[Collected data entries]
-------------------------

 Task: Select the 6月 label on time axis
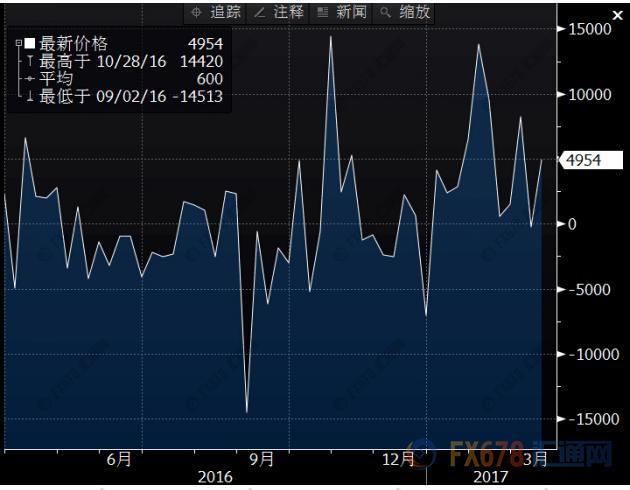(118, 458)
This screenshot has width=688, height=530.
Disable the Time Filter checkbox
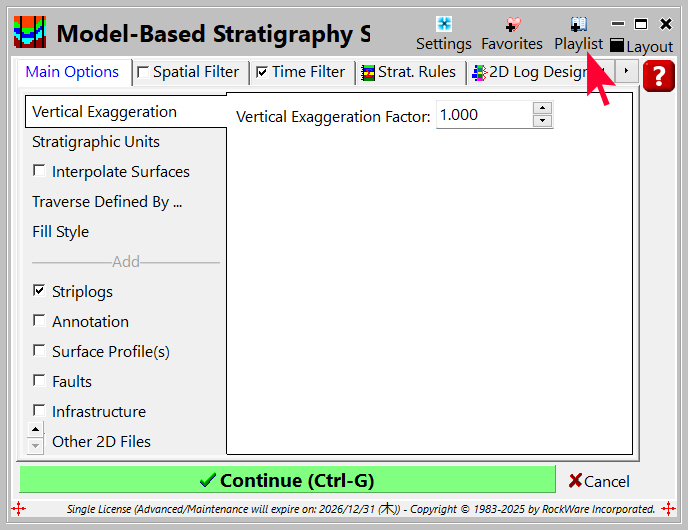point(262,72)
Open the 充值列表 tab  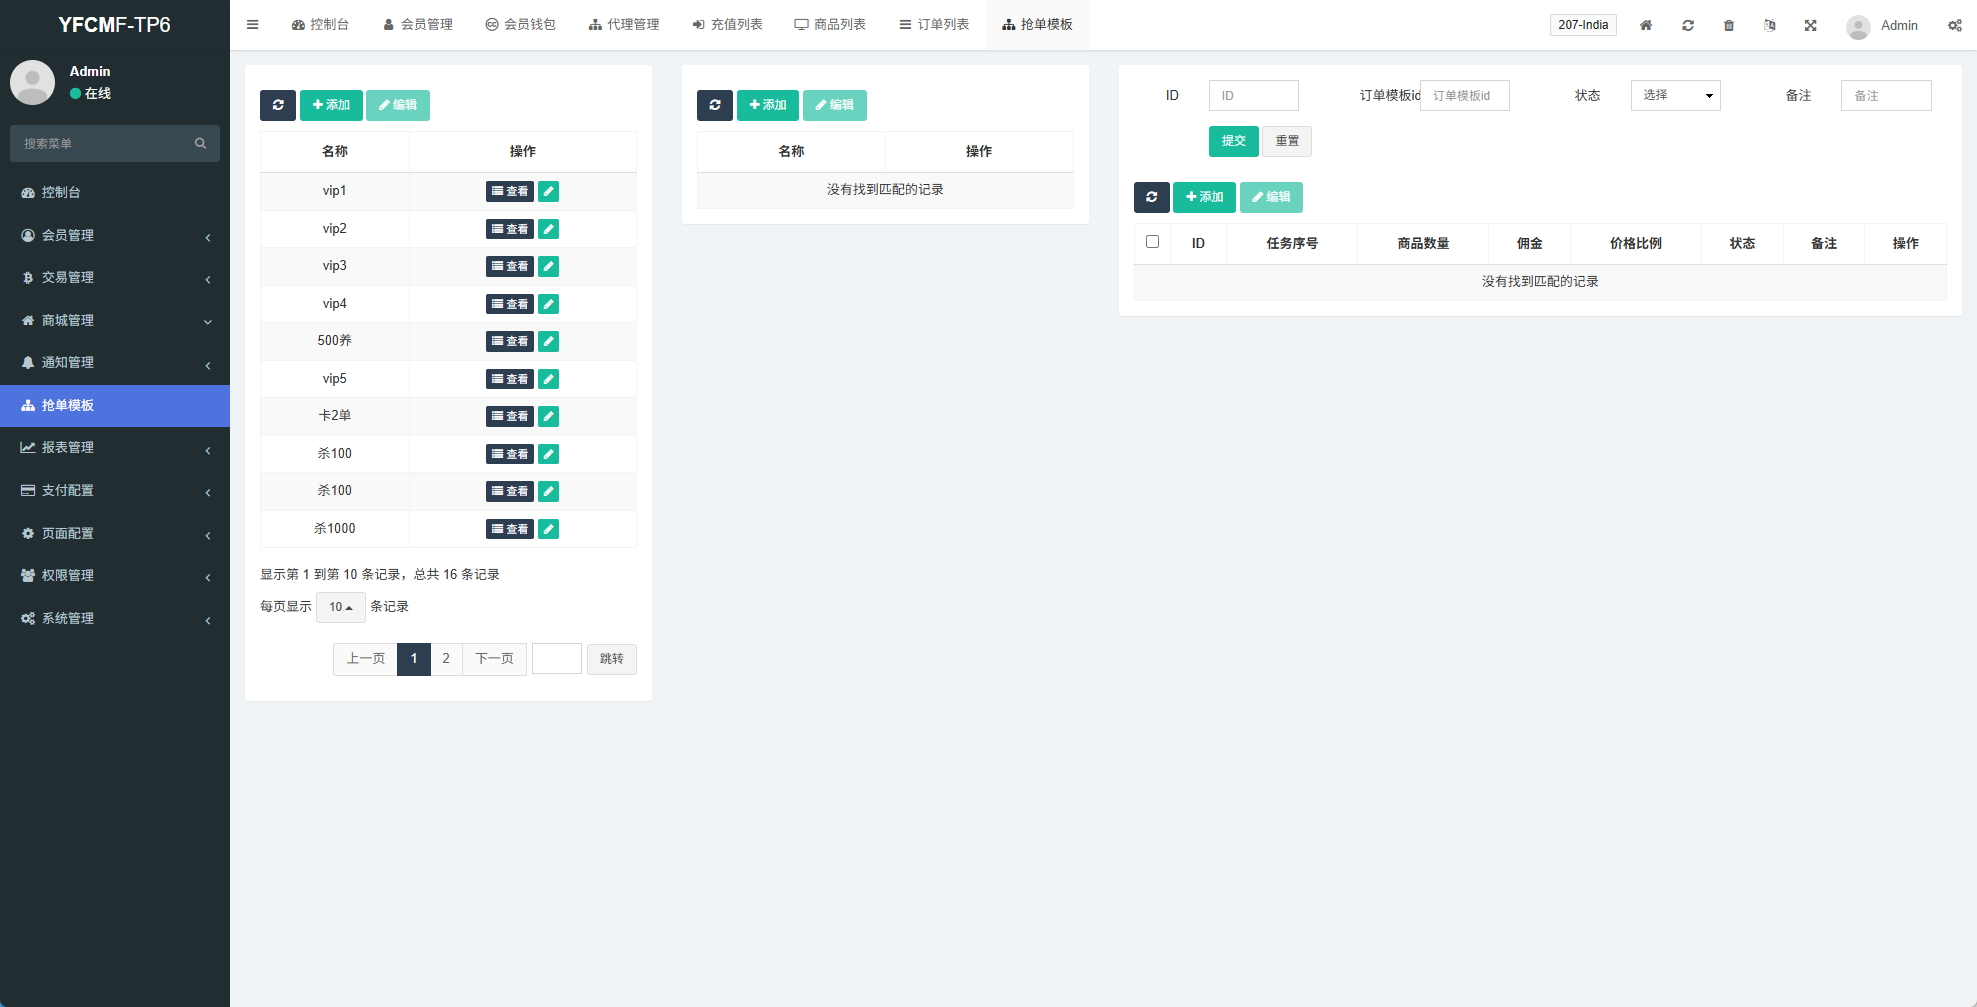tap(727, 25)
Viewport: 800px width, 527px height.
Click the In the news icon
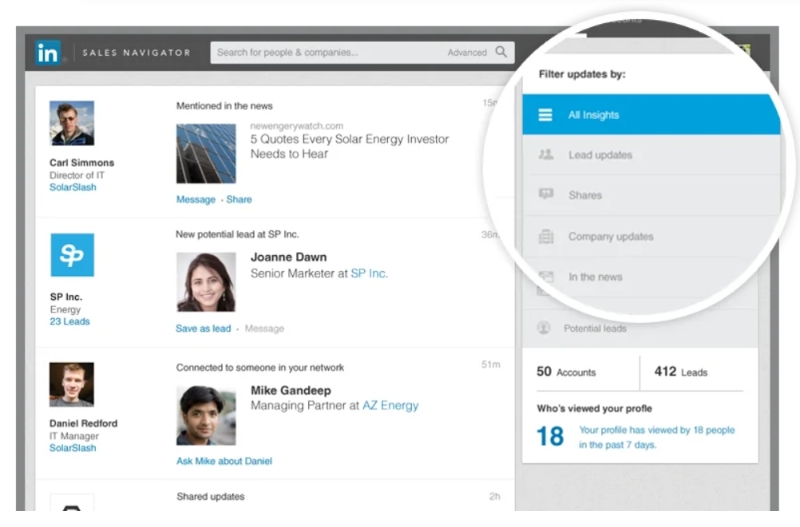545,277
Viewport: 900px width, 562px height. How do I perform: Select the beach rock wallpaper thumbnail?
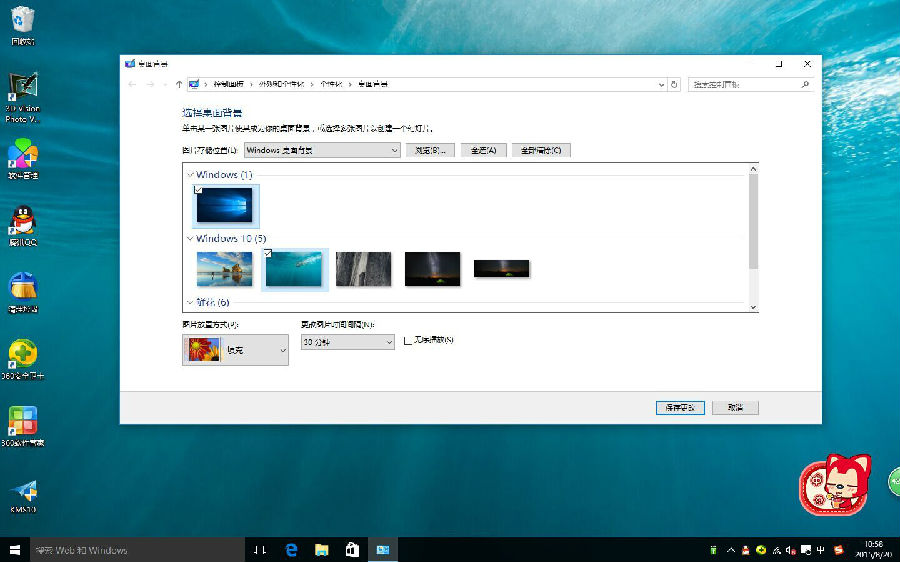[x=224, y=268]
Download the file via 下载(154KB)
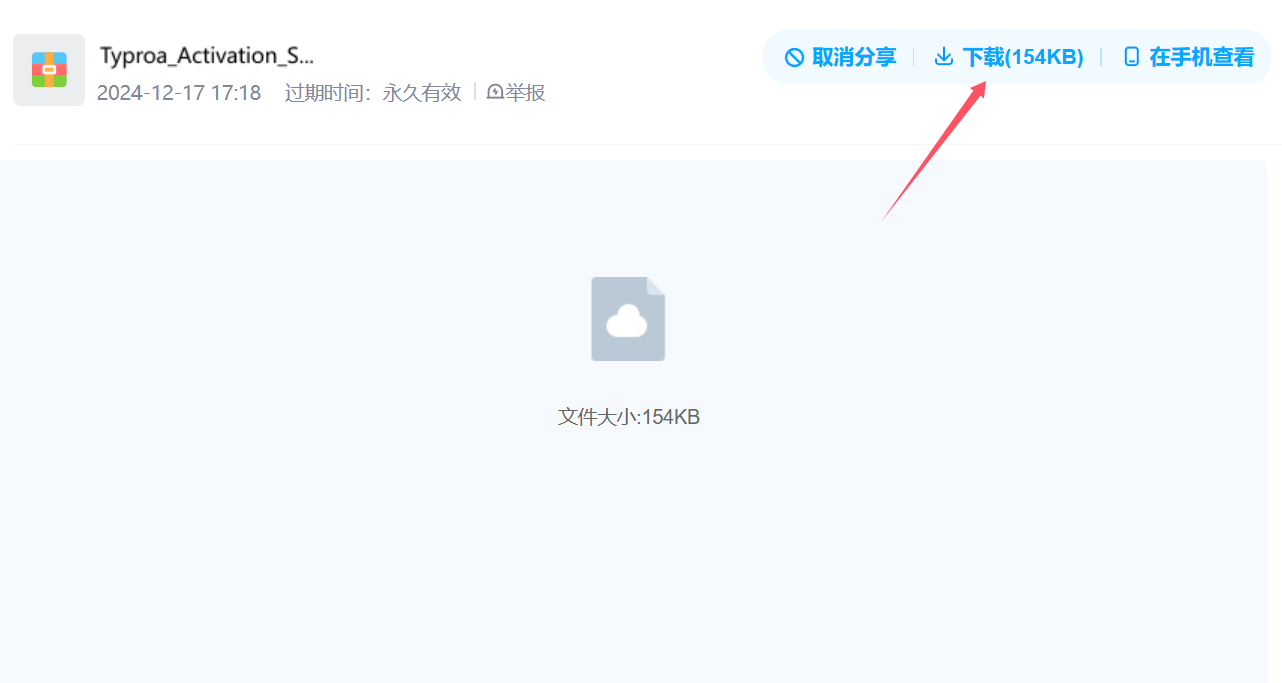This screenshot has height=683, width=1282. click(1023, 57)
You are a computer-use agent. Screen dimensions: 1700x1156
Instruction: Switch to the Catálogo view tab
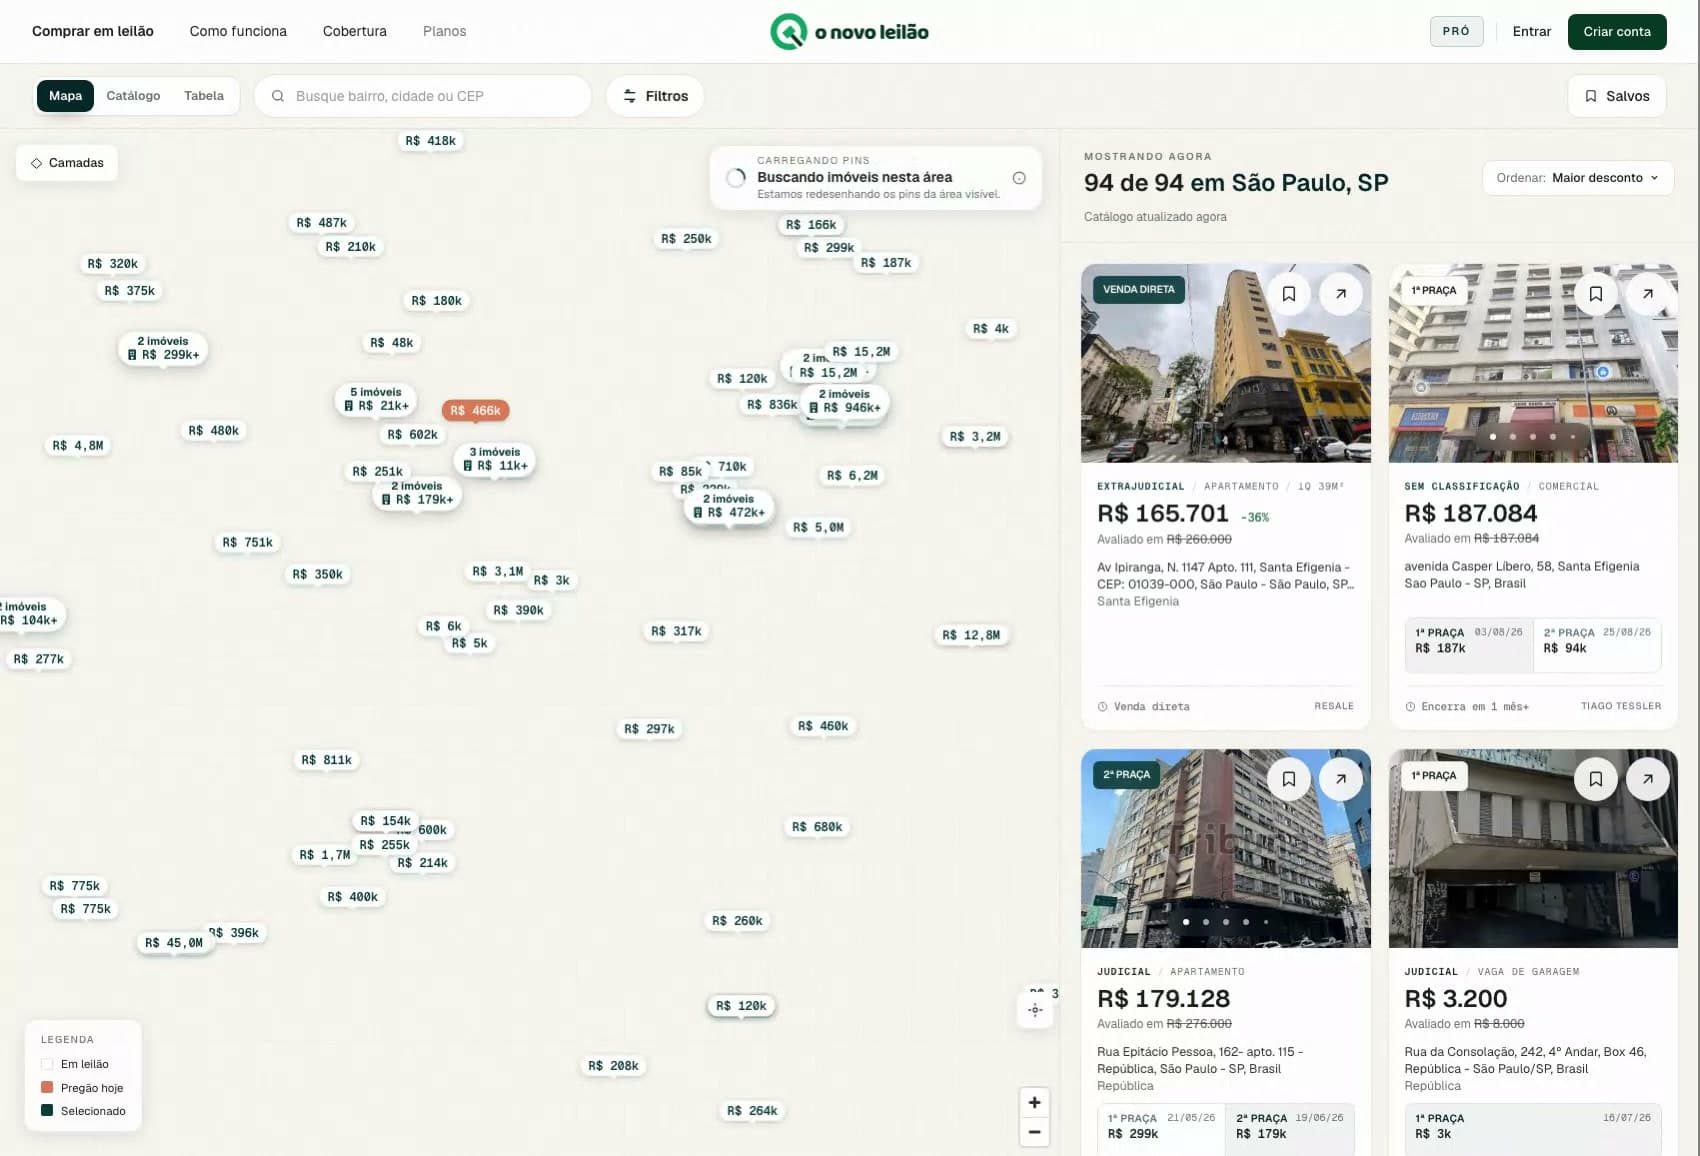pyautogui.click(x=133, y=96)
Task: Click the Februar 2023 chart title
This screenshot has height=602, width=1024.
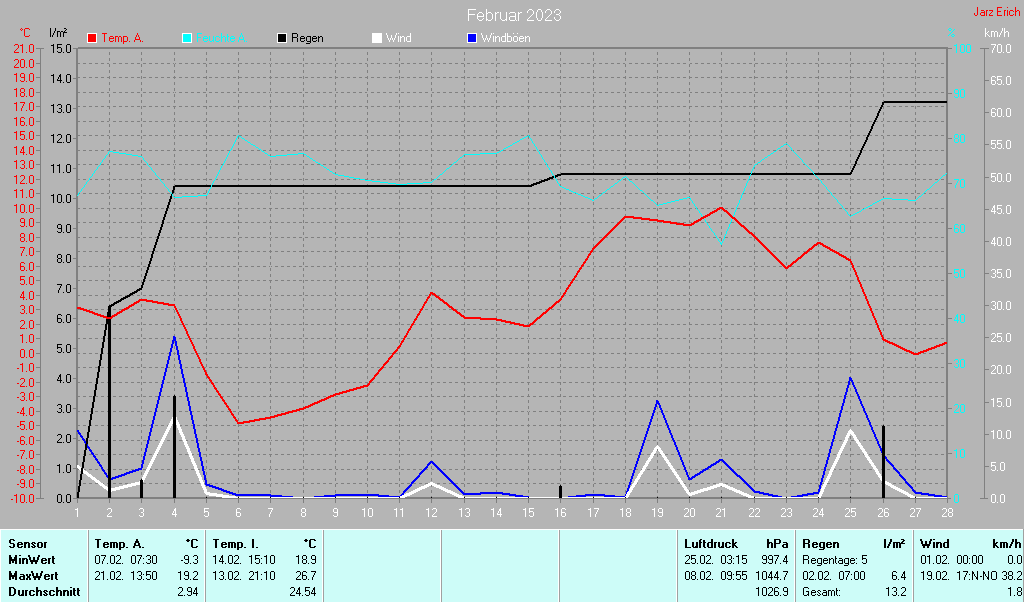Action: pos(514,15)
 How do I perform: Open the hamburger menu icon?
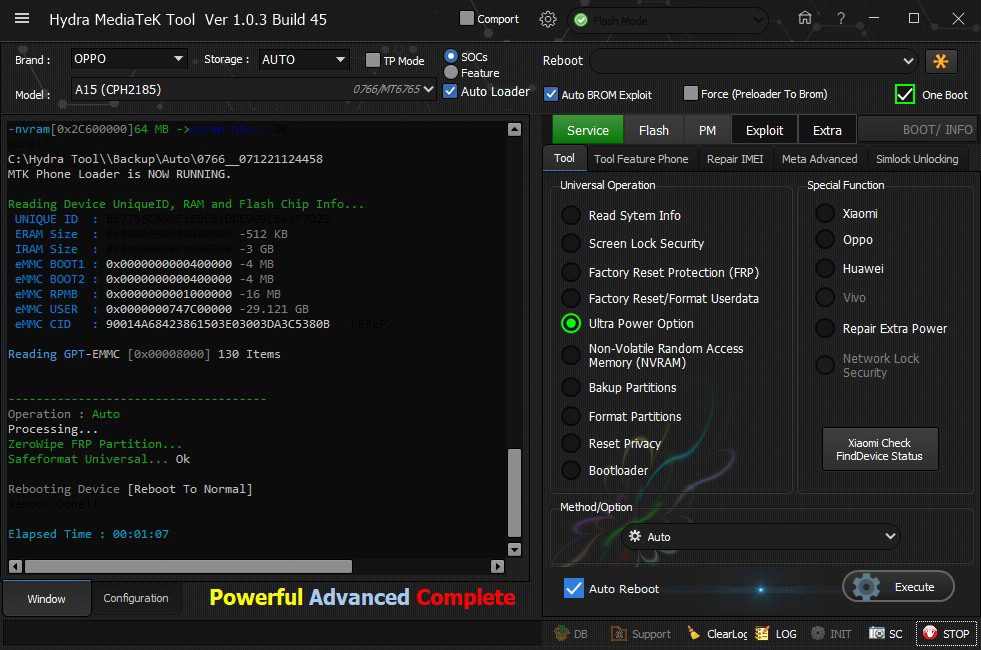pyautogui.click(x=22, y=19)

-------------------------

-- Brief --
Word for word, set down the lines from the line with "Viewport: 900px width, 562px" through the last line of the entries, and nothing else; the pictures stay out.

-- Written reply --
Viewport: 900px width, 562px height. How do I perform: Select the beach rock wallpaper thumbnail?
[x=224, y=268]
Download the file via 下载(154KB)
This screenshot has height=683, width=1282. click(1023, 57)
You are a computer-use agent. Screen dimensions: 1700x1156
Instruction: Switch to the Catálogo view tab
pyautogui.click(x=133, y=96)
Task: Click the Februar 2023 chart title
This screenshot has height=602, width=1024.
Action: pos(514,15)
 How do I perform: Open the hamburger menu icon?
pyautogui.click(x=22, y=19)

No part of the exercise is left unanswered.